I'm a Boston-based writer and editor with a longstanding interest in end-of-life issues. During more than 25 years in journalism, I have met many people facing serious illness and written extensively about health care issues – whether about the cost of funerals or palliative care services for patients at Dana-Farber Cancer Institute, where I’ve worked for the past 10 years.
The idea for this blog grew out of a course at Harvard Medical School called "Living with Life-Threatening Illness" that I observed and then recounted in a Harvard Magazine article titled "Life Lessons" (Jan.-Feb. 2006 issue). The course allowed first-year students to shadow patients who were gravely ill for a semester. Toward the end of the course, students were encouraged to say goodbye to their patients and thank them for imparting lessons they could carry into their medical careers. The professors teaching the class also hoped these farewells would spur the patients to have similar exchanges with their own relatives and friends.

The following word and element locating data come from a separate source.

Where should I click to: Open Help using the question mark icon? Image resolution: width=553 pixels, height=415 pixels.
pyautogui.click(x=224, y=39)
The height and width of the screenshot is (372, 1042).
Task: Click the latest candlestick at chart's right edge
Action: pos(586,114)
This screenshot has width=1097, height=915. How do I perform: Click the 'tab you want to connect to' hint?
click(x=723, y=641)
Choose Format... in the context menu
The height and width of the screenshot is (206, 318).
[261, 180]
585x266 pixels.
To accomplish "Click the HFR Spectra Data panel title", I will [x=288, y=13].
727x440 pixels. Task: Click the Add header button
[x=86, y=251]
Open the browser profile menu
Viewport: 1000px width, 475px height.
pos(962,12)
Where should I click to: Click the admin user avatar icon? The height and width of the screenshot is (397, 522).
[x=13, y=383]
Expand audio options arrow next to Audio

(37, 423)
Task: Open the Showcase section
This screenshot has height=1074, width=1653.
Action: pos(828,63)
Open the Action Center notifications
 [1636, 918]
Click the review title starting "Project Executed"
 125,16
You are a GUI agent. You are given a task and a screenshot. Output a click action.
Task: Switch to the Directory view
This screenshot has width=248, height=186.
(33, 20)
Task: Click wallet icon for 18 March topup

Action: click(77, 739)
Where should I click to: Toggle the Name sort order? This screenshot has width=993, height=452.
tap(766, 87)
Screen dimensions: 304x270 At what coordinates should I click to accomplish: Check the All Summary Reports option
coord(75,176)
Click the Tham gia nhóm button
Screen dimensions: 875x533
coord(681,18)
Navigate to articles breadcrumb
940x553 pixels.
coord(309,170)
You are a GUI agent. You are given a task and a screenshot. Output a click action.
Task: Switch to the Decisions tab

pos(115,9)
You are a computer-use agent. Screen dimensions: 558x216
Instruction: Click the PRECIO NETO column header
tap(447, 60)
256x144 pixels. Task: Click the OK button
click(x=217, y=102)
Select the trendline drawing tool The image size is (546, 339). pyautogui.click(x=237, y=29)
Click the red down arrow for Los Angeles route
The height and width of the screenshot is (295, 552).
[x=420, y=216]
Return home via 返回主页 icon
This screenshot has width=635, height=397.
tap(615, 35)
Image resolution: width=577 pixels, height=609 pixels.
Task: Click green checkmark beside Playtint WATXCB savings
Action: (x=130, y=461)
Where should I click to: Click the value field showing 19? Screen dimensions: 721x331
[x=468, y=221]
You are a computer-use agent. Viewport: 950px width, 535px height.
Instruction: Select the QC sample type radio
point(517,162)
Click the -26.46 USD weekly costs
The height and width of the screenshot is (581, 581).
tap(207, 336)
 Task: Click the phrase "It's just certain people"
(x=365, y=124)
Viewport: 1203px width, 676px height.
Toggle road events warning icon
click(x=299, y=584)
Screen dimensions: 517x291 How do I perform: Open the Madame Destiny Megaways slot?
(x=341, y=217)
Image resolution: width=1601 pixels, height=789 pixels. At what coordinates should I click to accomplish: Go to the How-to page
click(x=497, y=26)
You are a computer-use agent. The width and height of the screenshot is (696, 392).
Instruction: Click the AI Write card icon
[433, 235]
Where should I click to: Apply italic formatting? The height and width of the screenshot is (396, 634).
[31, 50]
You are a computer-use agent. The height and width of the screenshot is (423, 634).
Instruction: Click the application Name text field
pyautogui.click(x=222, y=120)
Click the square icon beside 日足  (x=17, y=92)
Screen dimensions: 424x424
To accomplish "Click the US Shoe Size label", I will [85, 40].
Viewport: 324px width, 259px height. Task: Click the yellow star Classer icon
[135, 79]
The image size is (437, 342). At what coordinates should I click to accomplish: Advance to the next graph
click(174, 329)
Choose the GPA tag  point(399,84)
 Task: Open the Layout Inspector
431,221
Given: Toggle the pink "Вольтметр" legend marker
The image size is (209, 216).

As the medical students struggled with these difficult and dreaded conversations, I couldn’t stop thinking about goodbyes and their power to help us heal and grow, even when someone we care about is dying. I began collecting stories from people who had a chance to say goodbye and others who didn't – but who have found ways to honor their loved ones. They are moving reminders of what it means to be human.
Brief bio:
Debra Bradley Ruder is a writer, editor, and communications professional based at Dana-Farber Cancer Institute in Boston. Before joining Dana-Farber, she worked in the Harvard University and Smith College communications departments and was a daily newspaper journalist in Florida and Massachusetts. Her freelance stories have appeared in Newsweek, The Boston Globe, and Harvard Magazine. The "Life Lessons" article that inspired this goodbyes project earned a 2007 Eric W. Martin Award for excellence in medical writing (lay audience) from the American Medical Writers Association.